The conversation about minimum wage legislation continues to be one of America’s most hotly debated topics. Some argue that instead of experiencing with increasing it, we should see what happens when it’s eliminated altogether.
Donald J. Boudreaux, writing for the Foundation for Economic Education, points out that the push to increase the minimum wage is purely political and completely lacking in terms of “scientific” reasoning.
In a recent article titled “Here’s a Minimum Wage Experiment Worth Trying,” Boudreaux suggests getting rid of the minimum wage entirely “for a long stretch of time,” and then wait and see what materializes.
“Because minimum wages have been part of the regulatory scene in the United States for nearly 80 years, this experiment in eliminating the minimum wage will have to last a long time. It’ll have to last at least as long as a decade if the results of this experiment are to accurately reveal the true consequences of minimum wage legislation,” writes Boudreaux, an economics professor and former economics-department chair at George Mason University.
Boudreaux is also the former president of FEE.
“Only if people come really to believe that the minimum wage has been eliminated and will not be reinstated anytime soon will employers and employees adjust fully to a no-minimum wage economic environment.”
Boudreaux, a minimum wage opponent, believes that over time, removing the minimum wage will improve employment opportunities for low-skilled workers and reduce inequality in the workforce.
Abolishing the minimum wage will eliminate or significantly reduce “the differences between the unemployment rates of black and Hispanic low-skilled workers and the unemployment rates of low-skilled white workers,” he says.
“We’ll see a slight reduction in the incomes of middle-class households and increases in the incomes of lower-income households. We’ll see also fewer people in their 20s and 30s who have never gained on-the-job experience and skills.”
Those results will not occur if minimum wage opponents are incorrect, says Boudreaux. However, at least then there will be a basis for minimum wages, he adds.

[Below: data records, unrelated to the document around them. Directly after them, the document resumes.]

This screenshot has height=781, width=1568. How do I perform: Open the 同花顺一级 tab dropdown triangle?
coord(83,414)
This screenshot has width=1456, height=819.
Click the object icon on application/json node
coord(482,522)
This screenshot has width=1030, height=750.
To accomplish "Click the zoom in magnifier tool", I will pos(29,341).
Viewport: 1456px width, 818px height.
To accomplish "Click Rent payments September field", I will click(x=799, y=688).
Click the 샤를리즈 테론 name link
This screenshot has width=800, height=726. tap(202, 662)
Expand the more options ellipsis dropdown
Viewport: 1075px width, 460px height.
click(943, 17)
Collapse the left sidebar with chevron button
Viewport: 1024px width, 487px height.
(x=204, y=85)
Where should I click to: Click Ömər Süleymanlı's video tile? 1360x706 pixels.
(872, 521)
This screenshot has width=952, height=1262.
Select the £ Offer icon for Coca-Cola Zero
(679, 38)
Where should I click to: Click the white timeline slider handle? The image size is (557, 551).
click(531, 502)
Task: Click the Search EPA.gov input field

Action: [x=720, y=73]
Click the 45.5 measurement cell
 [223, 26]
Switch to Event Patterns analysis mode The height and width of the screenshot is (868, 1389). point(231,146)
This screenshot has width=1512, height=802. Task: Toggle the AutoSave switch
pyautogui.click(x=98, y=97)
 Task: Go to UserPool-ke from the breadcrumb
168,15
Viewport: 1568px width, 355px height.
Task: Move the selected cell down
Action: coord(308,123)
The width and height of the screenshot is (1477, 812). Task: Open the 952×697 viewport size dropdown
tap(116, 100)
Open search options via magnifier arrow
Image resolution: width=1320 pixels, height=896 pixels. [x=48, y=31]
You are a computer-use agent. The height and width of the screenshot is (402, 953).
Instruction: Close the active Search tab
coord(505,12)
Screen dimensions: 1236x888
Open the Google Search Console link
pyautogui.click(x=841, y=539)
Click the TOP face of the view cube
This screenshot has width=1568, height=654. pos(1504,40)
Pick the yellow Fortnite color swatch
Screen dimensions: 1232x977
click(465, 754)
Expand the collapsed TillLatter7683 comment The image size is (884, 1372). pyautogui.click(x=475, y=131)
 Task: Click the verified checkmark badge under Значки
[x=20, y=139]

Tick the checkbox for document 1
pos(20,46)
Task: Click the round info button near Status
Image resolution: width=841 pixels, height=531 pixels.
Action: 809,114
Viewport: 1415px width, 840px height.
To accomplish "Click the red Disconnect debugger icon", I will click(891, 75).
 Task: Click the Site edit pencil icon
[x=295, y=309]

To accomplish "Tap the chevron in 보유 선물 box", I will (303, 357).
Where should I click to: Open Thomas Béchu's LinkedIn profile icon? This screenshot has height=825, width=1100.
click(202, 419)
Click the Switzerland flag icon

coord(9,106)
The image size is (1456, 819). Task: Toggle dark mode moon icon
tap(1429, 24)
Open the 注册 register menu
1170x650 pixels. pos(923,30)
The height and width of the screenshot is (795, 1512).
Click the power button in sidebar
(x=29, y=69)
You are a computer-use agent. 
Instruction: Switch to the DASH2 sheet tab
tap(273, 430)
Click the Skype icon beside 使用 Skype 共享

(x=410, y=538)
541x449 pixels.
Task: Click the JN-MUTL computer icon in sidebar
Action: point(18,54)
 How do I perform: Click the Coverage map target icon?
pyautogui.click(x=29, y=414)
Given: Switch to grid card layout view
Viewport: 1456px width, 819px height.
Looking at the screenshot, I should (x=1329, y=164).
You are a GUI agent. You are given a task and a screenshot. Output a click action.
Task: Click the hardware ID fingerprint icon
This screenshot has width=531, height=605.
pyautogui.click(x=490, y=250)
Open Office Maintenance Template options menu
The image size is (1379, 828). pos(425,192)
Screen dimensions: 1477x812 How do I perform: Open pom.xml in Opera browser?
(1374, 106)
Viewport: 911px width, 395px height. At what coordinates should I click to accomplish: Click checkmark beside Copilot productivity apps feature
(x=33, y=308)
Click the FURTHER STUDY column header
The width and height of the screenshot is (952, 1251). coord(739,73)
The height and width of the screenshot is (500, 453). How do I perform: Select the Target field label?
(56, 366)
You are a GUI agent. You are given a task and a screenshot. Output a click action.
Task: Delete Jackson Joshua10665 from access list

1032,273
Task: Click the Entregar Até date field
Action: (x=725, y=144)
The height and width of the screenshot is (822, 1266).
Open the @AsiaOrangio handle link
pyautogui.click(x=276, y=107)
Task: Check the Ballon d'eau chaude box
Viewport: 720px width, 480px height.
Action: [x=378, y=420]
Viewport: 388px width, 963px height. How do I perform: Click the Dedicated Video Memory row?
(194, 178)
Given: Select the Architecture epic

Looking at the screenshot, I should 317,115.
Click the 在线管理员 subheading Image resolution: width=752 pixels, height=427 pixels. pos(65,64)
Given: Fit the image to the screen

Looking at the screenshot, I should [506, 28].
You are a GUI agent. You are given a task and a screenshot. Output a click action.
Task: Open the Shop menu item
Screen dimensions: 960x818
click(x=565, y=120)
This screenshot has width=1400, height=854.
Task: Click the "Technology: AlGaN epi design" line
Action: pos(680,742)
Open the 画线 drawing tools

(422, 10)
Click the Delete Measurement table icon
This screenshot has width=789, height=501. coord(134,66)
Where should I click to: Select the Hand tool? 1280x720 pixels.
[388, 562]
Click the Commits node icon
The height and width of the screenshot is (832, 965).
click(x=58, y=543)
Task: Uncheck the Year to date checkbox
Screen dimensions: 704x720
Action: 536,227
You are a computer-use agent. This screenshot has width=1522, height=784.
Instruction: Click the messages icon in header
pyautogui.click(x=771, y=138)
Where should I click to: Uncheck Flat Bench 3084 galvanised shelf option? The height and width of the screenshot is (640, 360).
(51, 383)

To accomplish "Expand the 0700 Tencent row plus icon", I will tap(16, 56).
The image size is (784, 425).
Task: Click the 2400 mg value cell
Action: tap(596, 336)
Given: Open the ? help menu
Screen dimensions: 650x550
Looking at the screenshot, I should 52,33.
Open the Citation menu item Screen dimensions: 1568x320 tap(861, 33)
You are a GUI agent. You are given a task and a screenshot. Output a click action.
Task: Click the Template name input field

“It will not do to counter with the accurate observation that we already have a lot of empirical evidence on the effects of raising the minimum wage. First, much of this evidence suggests that the standard economic prediction holds true in reality — namely, that raising the minimum wage destroys jobs for some low-skilled workers.
“So if this evidence is to carry the day, then let us hear no more assertions that raising the minimum wage does not destroy jobs for some low-skilled workers.
“As for the other evidence — the evidence that finds no negative employment effects of minimum wage hikes — the vast bulk of this evidence comes from studies that take a minimum wage regime as a given. That is, these studies are done of economies in which minimum wage legislation already exists and, typically, has existed for a long time.”
Boudreaux explains that almost all studies that conclude minimum wage standards have no negative impact on employment reach this finding because the analysis is completed in economies where businesses have already adjusted “to the realities of binding minimum wages,” and the expectation that existing minimum wages will increase at some point.
“These empirical studies, therefore, tell us at best how employers and employees adjust to unexpected increases in existing minimum wages,” says Boudreaux.
“Because low-skilled workers and their employers (and potential employers) in America have for nearly eight decades now been burdened by minimum wage legislation, an empirical test of imposing a minimum wage on America is out of the question.
“So let’s run the experiment backwards: eliminate the minimum wage and promise to keep it eliminated for, say, at least ten years. We’ll then be able to get a much truer and fuller sense of the employment consequences of minimum wage legislation.”